DIPP now says that the measure patently discriminates against foreign investors who showed confidence in India by investing prior to 2005 and those who came in later. It also constrains the growth of strong and competitive domestic industries.
“Indian industry today is in a much stronger position than it was in the 1990s, when the condition was first introduced. It, therefore, needs to be seen whether there is a need to continue with the elements of such a regime even today,” the discussion paper said.
“There have been complaints of the Indian partner demanding money or setting unreasonable conditions to give consent to its foreign partner,” said a DIPP official on condition of anonymity. “As the policy was last revisited in 2005, the Indian partner would have made money at least in these five years. That is why we have proposed to do away with the policy for all cases.”
The discussion paper also holds that in an era when India is signing a number of free trade agreements virtually abolishing customs tariff rates, the policy may encourage investors to set up shop in neighbouring countries and import finished goods into India using the zero tariff facility, which could work against the domestic industry.
Dumping of goods from some nations threatens the survival of local industries, DIPP said. Between 1992 and May this year, the Directorate General of Anti-Dumping and Allied Duties has initiated investigations into 253 cases involving 38 countries.
“The move by DIPP is a timely one. The Indian judicial system is robust enough to take care of any breaches in contractual agreements between the domestic and foreign partners. Hence, there is no need to have another layer of protection from the government,” said Akash Gupt, executive director at audit and consulting company PricewaterhouseCoopers.

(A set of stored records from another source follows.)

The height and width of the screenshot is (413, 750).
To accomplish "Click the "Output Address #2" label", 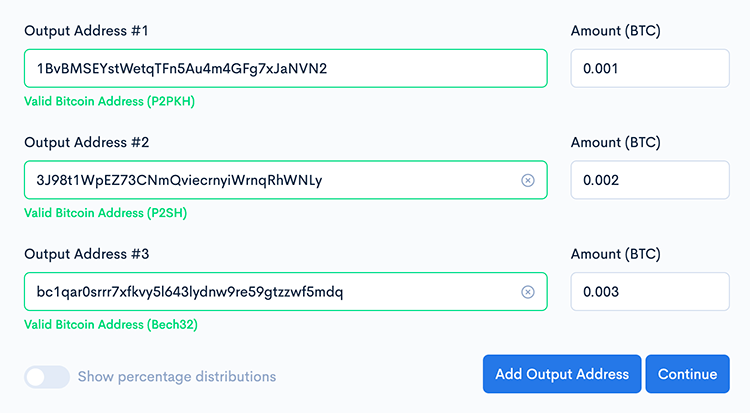I will tap(86, 142).
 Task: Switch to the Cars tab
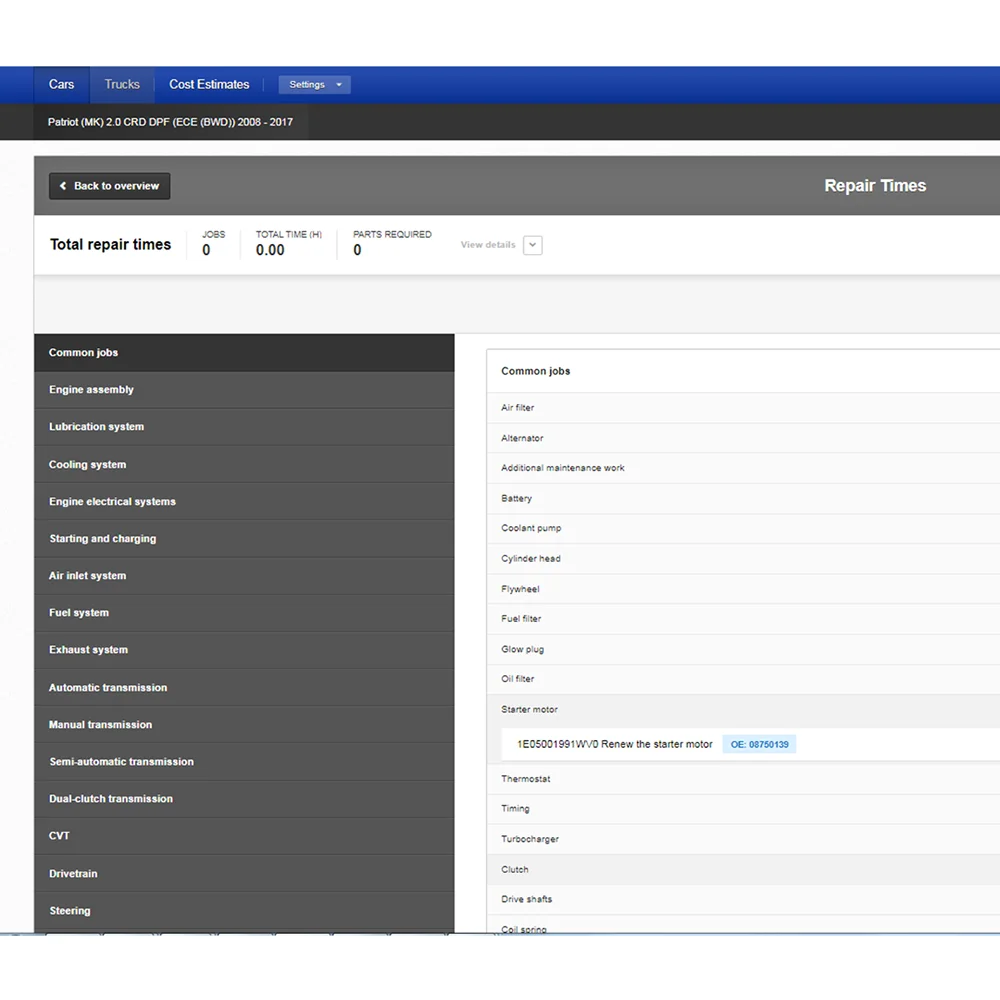click(62, 85)
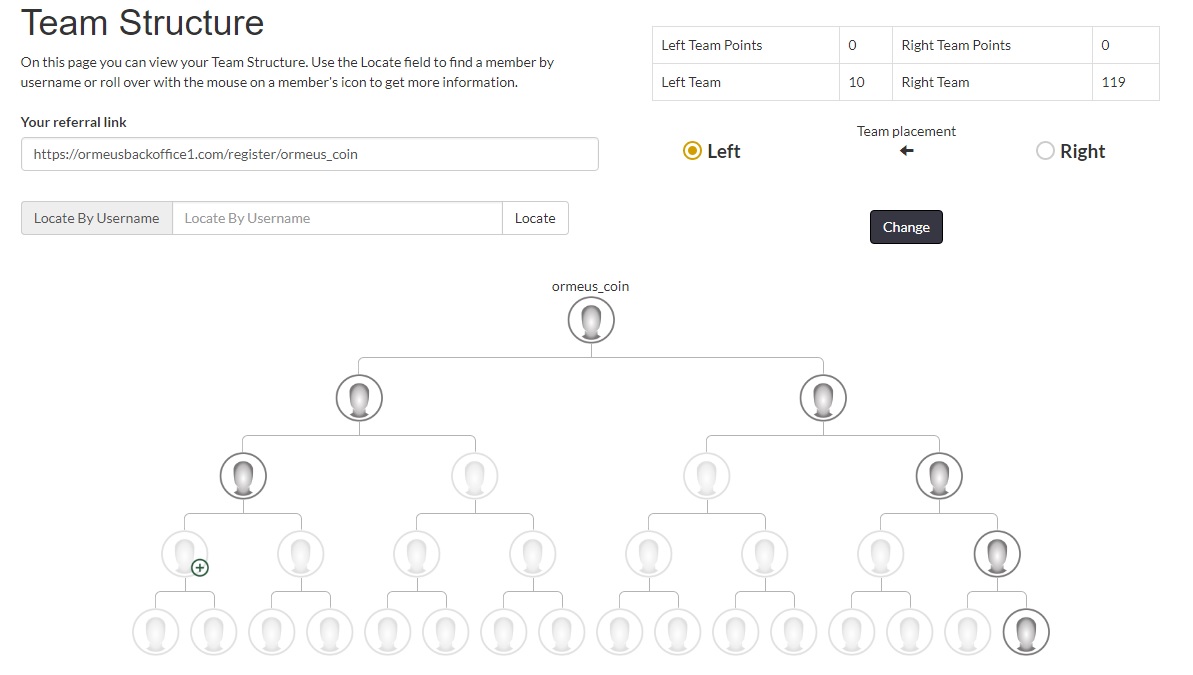Click the Locate By Username label addon

pos(97,218)
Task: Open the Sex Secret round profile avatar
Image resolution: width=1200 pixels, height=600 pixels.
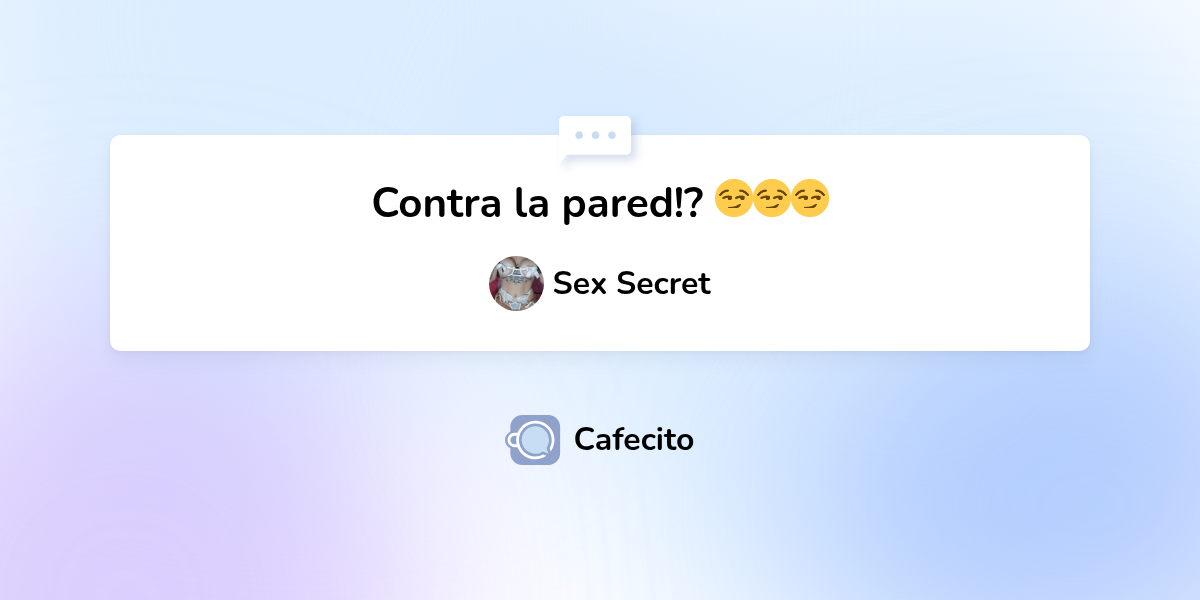Action: [x=516, y=283]
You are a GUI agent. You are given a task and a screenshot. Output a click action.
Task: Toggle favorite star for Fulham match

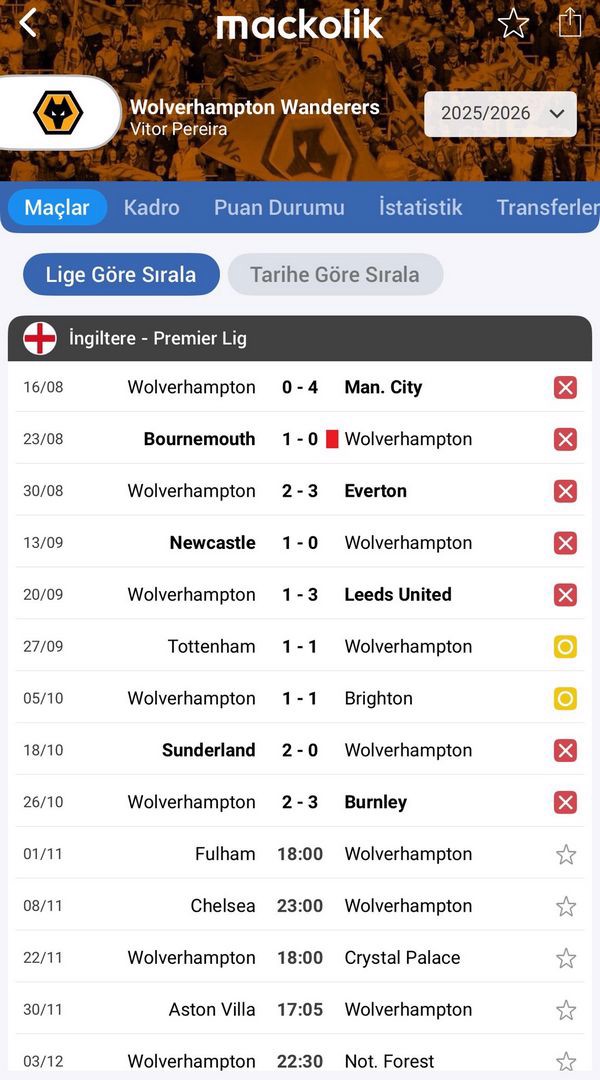coord(566,854)
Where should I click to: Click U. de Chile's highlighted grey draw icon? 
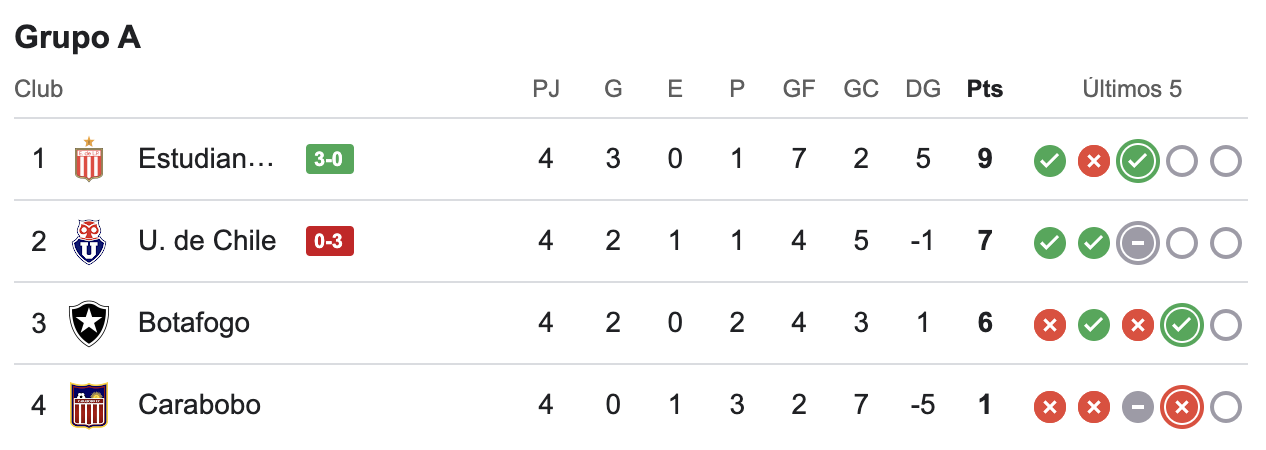(1138, 242)
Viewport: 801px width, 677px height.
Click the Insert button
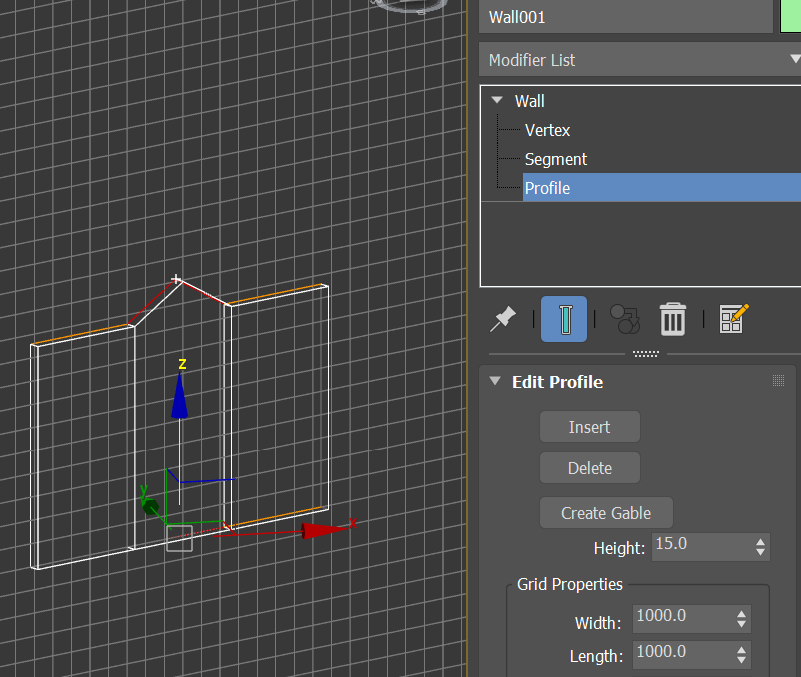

The existing policy, however, exempts foreign collaboration agreements, both financial and technical, entered into after 12 January 2005, from this stipulation. This is because such JV agreements are expected to include a conflict of interest clause to safeguard the interests of JV partners in the event of one of the partners desiring to set up another JV or a wholly owned subsidiary in the same field of economic activity. However, if an existing JV is defunct or sick or either of the parties have less than 3% stake in it, the present policy exempts the partners from having to seek approval.
FIPB considered 566 proposals during the calendar year 2009, out of which 16% matters were related to press notes 1 and 3 of the 2005 series.